--- Questions on the material ---
**1.** Decide whether each statement agrees with the post on the Republican health plan: (a) the chart from the Kaiser Family Foundation shows the change in tax credits between the ACA and the Republican plan; (b) the Republicans have submitted their plan to the Congressional Budget Office for scoring; (c) the writer expects the number of people losing insurance to be closer to 10 million. For each, answer yes or no and quote the words of the post that settle it.
**2.** Reproduce the part of the post on the Republican health plan starting with "Wednesday, March 08, 2017" and going on through "new Republican plan.)".

--- Excerpted passage ---
'''

Wednesday, March 08, 2017

GOP Offers A Terrible "Repeal & Replace" Insurance Plan

(The graphic above, from the New York Times, shows the high points of the plan being pushed by Republican congressional leaders.)

(This chart, from the Kaiser Family Foundation, shows the change in tax credits [called subsidies when paid in advance] between the ACA and the new Republican plan.)

Donald Trump is bragging about the new Republican plan to replace Obamacare. That just means he has broken another promise he made (lied to Americans). He had promised that the new plan would provide insurance for all Americans, but this plan doesn't even come close to that. In fact, fewer Americans will have health insurance if it passes.

Some observations about the plan:

* The plan will cause between 10 million and 20 million Americans to lose their current health insurance. We're not sure of which figure is closer because the Republicans have not submitted their plan to the nonpartisan Congressional Budget Office for scoring -- and they're trying to rush the plan through Congress before the CBO delivers the bad news. I suspect the total of those who lose their insurance will be closer to the 20 million figure.

'''

--- Extracted data ---
'''

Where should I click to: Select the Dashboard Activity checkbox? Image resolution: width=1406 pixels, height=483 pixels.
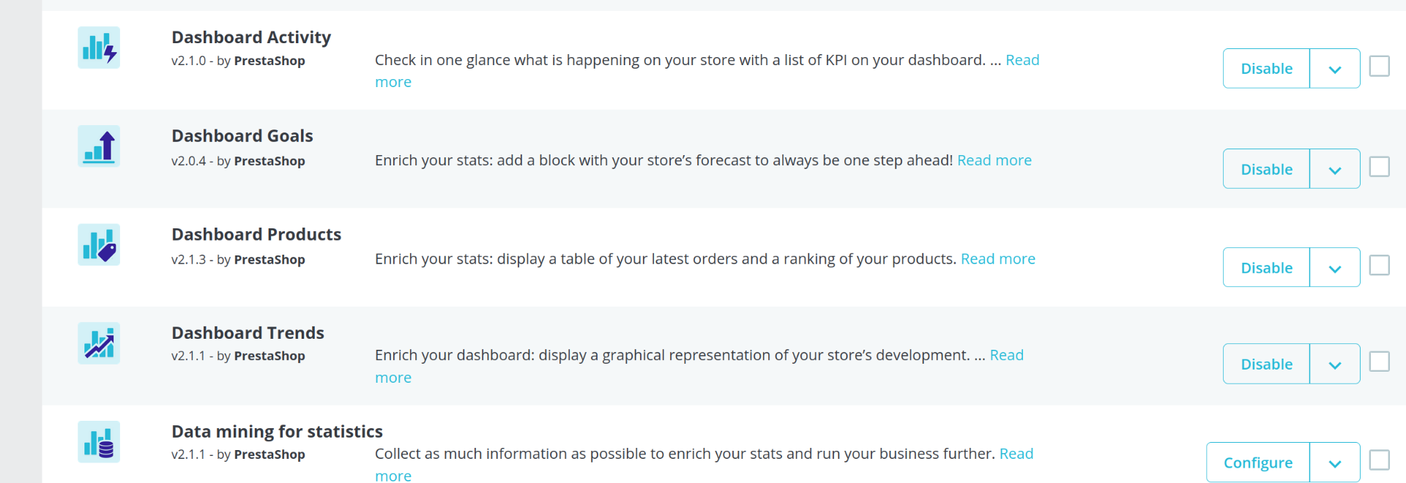(x=1379, y=67)
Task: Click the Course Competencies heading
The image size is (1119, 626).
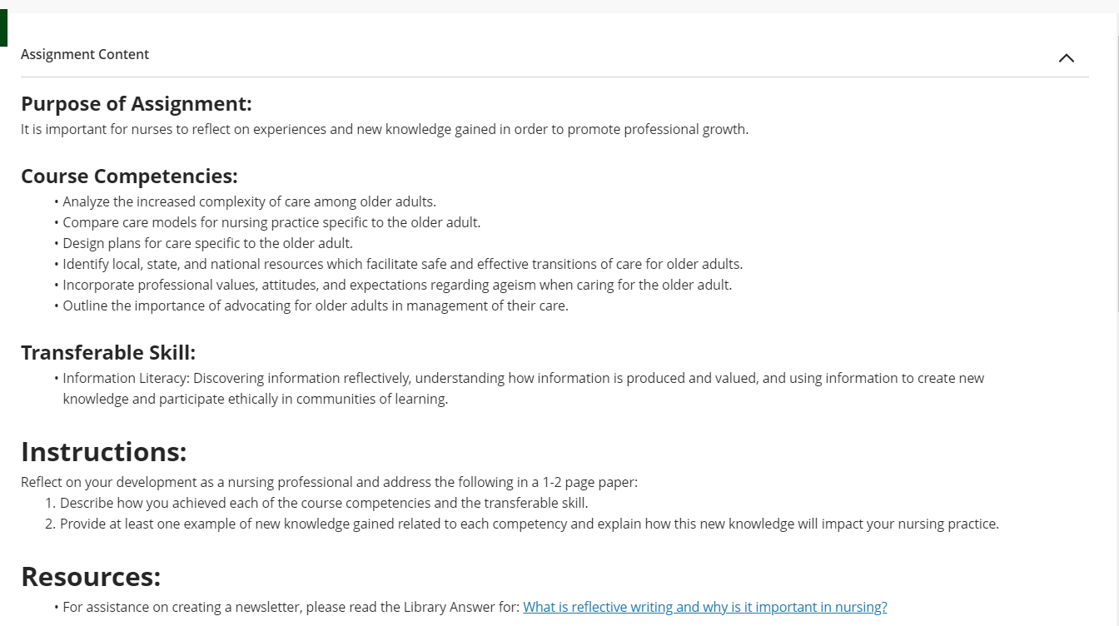Action: point(129,176)
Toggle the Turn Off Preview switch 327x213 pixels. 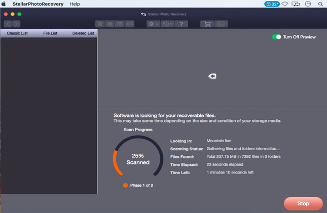[x=276, y=37]
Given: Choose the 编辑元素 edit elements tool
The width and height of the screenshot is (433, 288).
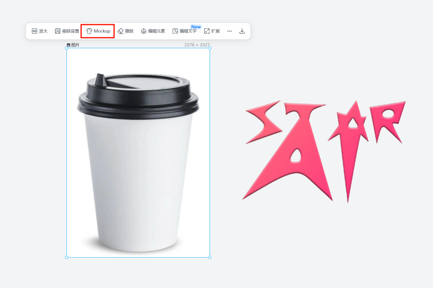Looking at the screenshot, I should 153,31.
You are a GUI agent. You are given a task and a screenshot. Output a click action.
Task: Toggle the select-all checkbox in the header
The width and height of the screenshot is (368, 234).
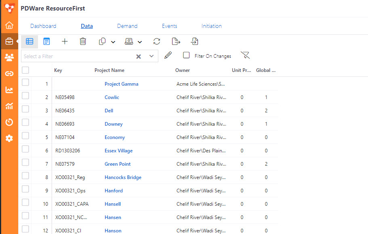tap(25, 70)
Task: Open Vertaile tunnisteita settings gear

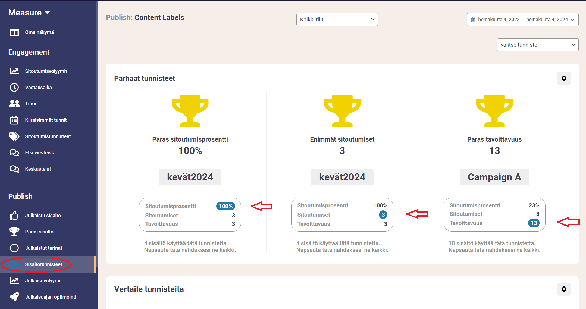Action: tap(564, 289)
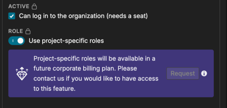This screenshot has height=108, width=227.
Task: Open the info icon beside Request
Action: coord(204,74)
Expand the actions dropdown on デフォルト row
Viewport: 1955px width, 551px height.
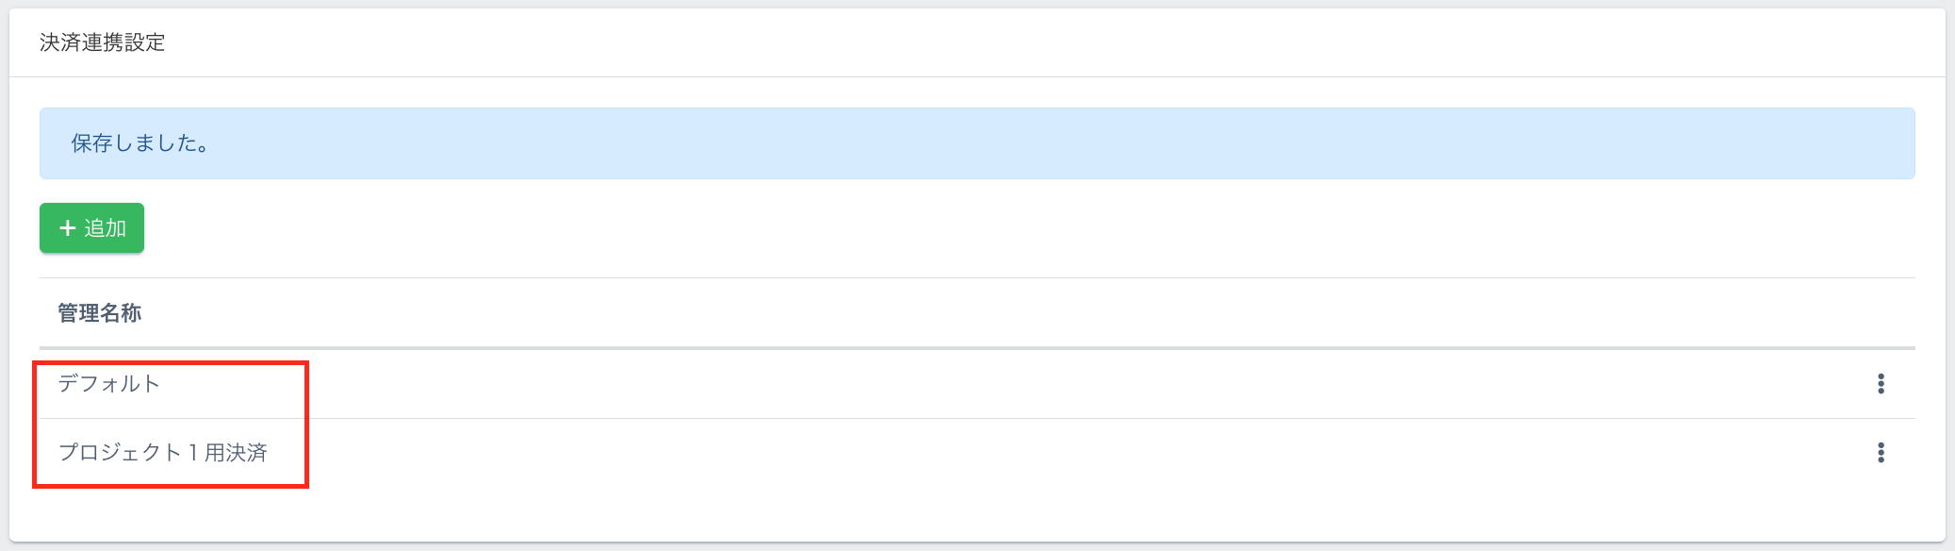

'''

--- Answers to the problems ---
**1.**
(a) Yes: "This chart, from the Kaiser Family Foundation, shows the change in tax credits [called subsidies when paid in advance] between the ACA and the new Republican plan."
(b) No: "the Republicans have not submitted their plan to the nonpartisan Congressional Budget Office for scoring"
(c) No: "I suspect the total of those who lose their insurance will be closer to the 20 million figure."

**2.**
Wednesday, March 08, 2017

GOP Offers A Terrible "Repeal & Replace" Insurance Plan

(The graphic above, from the New York Times, shows the high points of the plan being pushed by Republican congressional leaders.)

(This chart, from the Kaiser Family Foundation, shows the change in tax credits [called subsidies when paid in advance] between the ACA and the new Republican plan.)